According to the Trewartha climate classification system, Ralph Stover State Park has a Temperate Continental climate (Dc) with hot summers (a), cold winters (o) and year-around precipitation. Dcao climates are characterized by at least one month having an average mean temperature ≤ 32.0 °F, four to seven months with an average mean temperature ≥ 50.0 °F, at least one month with an average mean temperature ≥ 72.0 °F and no significant precipitation difference between seasons. Although most summer days are slightly humid at Ralph Stover State Park, episodes of heat and high humidity can occur with heat index values > 105 °F. Since 1981, the highest air temperature was 102.0 °F on 07/22/2011, and the highest daily average mean dew point was 74.3 °F on 08/13/2016. The average wettest month is July which corresponds with the annual peak in thunderstorm activity. Since 1981, the wettest calendar day was 6.91 inches (176 mm) on 08/27/2011. During the winter months, the plant hardiness zone is 6b with an average annual extreme minimum air temperature of -1.7 °F. Since 1981, the coldest air temperature was -14.2 °F on 01/22/1984. Episodes of extreme cold and wind can occur with wind chill values < -13 °F. The average annual snowfall (Nov-Apr) is between 30 and 36 inches (76 and 91 cm), and the average snowiest month is February which corresponds with the peak in nor'easter activity.

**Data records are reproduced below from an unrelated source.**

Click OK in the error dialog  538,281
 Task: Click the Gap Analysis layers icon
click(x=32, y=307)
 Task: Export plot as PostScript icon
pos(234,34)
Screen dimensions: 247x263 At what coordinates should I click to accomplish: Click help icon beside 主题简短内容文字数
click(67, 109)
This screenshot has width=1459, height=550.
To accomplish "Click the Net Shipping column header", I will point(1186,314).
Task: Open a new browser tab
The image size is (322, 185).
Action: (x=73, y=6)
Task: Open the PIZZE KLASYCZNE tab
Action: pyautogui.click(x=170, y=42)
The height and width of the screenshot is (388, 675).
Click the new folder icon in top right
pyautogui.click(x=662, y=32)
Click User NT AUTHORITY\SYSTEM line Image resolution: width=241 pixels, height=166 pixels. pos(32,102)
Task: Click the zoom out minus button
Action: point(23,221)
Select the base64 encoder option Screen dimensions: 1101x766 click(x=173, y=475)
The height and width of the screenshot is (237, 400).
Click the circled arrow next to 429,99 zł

Climate data for Ralph Stover State Park (Ranger Station), 1981-2010 normals, extremes 1981-2018
| Month | Jan | Feb | Mar | Apr | May | Jun | Jul | Aug | Sep | Oct | Nov | Dec | Year |
| Record high °F (°C) | 70.2 (21.2) | 77.9 (25.5) | 86.7 (30.4) | 93.5 (34.2) | 94.5 (34.7) | 95.0 (35.0) | 102.0 (38.9) | 98.9 (37.2) | 97.0 (36.1) | 89.0 (31.7) | 80.1 (26.7) | 74.4 (23.6) | 102.0 (38.9) |
| Mean daily maximum °F (°C) | 38.4 (3.6) | 41.8 (5.4) | 50.2 (10.1) | 62.5 (16.9) | 72.5 (22.5) | 81.0 (27.2) | 85.2 (29.6) | 83.4 (28.6) | 76.6 (24.8) | 65.2 (18.4) | 54.1 (12.3) | 42.7 (5.9) | 62.9 (17.2) |
| Daily mean °F (°C) | 29.6 (−1.3) | 32.4 (0.2) | 40.0 (4.4) | 51.0 (10.6) | 60.7 (15.9) | 69.8 (21.0) | 74.3 (23.5) | 72.7 (22.6) | 65.4 (18.6) | 53.8 (12.1) | 44.1 (6.7) | 34.2 (1.2) | 52.4 (11.3) |
| Mean daily minimum °F (°C) | 20.8 (−6.2) | 23.0 (−5.0) | 29.8 (−1.2) | 39.4 (4.1) | 48.9 (9.4) | 58.5 (14.7) | 63.4 (17.4) | 61.9 (16.6) | 54.1 (12.3) | 42.3 (5.7) | 34.1 (1.2) | 25.7 (−3.5) | 41.9 (5.5) |
| Record low °F (°C) | −14.2 (−25.7) | −5.7 (−20.9) | 0.5 (−17.5) | 16.3 (−8.7) | 31.7 (−0.2) | 39.5 (4.2) | 46.0 (7.8) | 40.4 (4.7) | 33.5 (0.8) | 22.6 (−5.2) | 10.0 (−12.2) | −3.0 (−19.4) | −14.2 (−25.7) |
| Average precipitation inches (mm) | 3.45 (88) | 2.79 (71) | 3.86 (98) | 4.10 (104) | 4.29 (109) | 4.35 (110) | 5.01 (127) | 4.04 (103) | 4.46 (113) | 4.29 (109) | 3.73 (95) | 4.05 (103) | 48.42 (1,230) |
| Average relative humidity (%) | 67.3 | 63.8 | 59.4 | 58.1 | 62.7 | 68.3 | 68.3 | 70.9 | 72.2 | 70.1 | 69.3 | 69.3 | 66.7 |
| Average dew point °F (°C) | 20.1 (−6.6) | 21.5 (−5.8) | 27.0 (−2.8) | 36.8 (2.7) | 47.9 (8.8) | 58.9 (14.9) | 63.2 (17.3) | 62.7 (17.1) | 56.2 (13.4) | 44.3 (6.8) | 34.7 (1.5) | 25.2 (−3.8) | 41.6 (5.3) |
Source: PRISM

==Ecology==

According to the A. W. Kuchler U.S. potential natural vegetation types, Ralph Stover State Park would have a dominant vegetation type of Appalachian Oak (104) with a dominant vegetation form of Eastern hardwood forest (25).